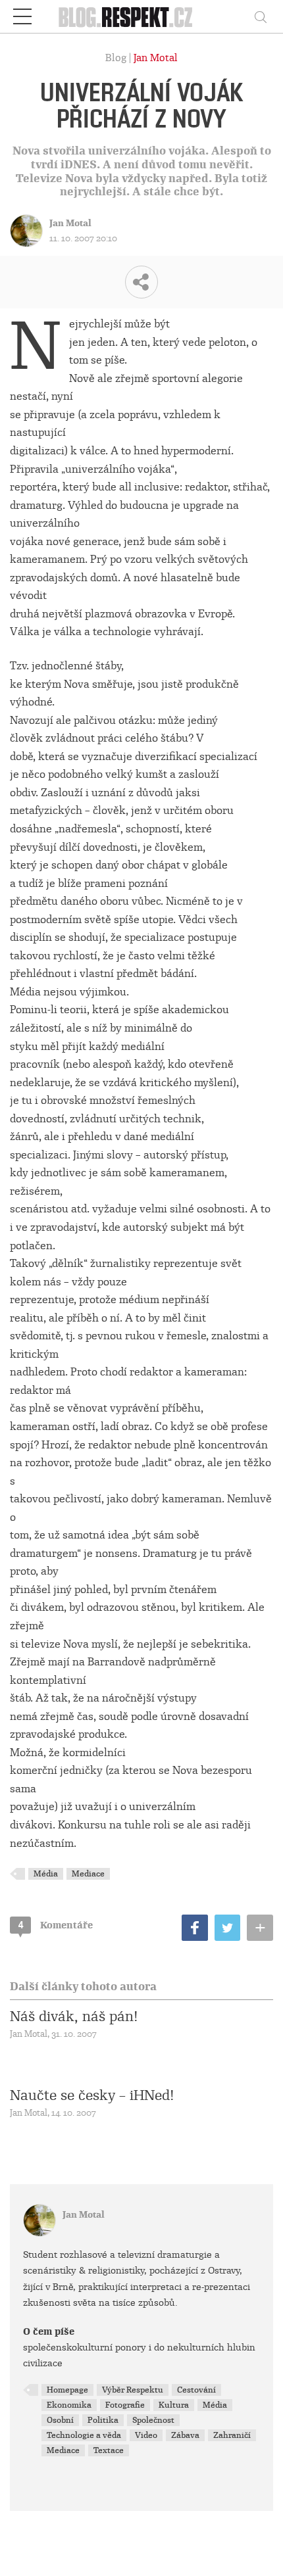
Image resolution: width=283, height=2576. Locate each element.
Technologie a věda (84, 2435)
* * *
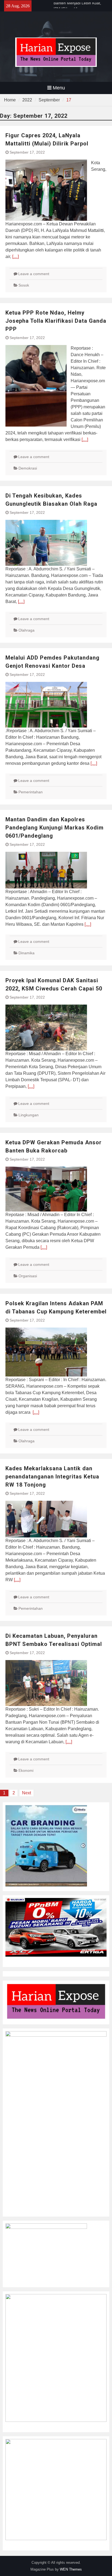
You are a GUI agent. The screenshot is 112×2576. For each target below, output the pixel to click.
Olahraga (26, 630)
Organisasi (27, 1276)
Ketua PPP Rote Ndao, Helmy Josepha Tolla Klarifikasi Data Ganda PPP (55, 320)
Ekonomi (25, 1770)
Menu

» Activity: Look above for the line holding "Image resolution: width=283, height=2576." and the line holding "Technologie a věda (84, 2435)", then output exactly those two lines and every line between them, nothing more.

» Solution:
Image resolution: width=283, height=2576. Locate each element.
Technologie a věda (84, 2435)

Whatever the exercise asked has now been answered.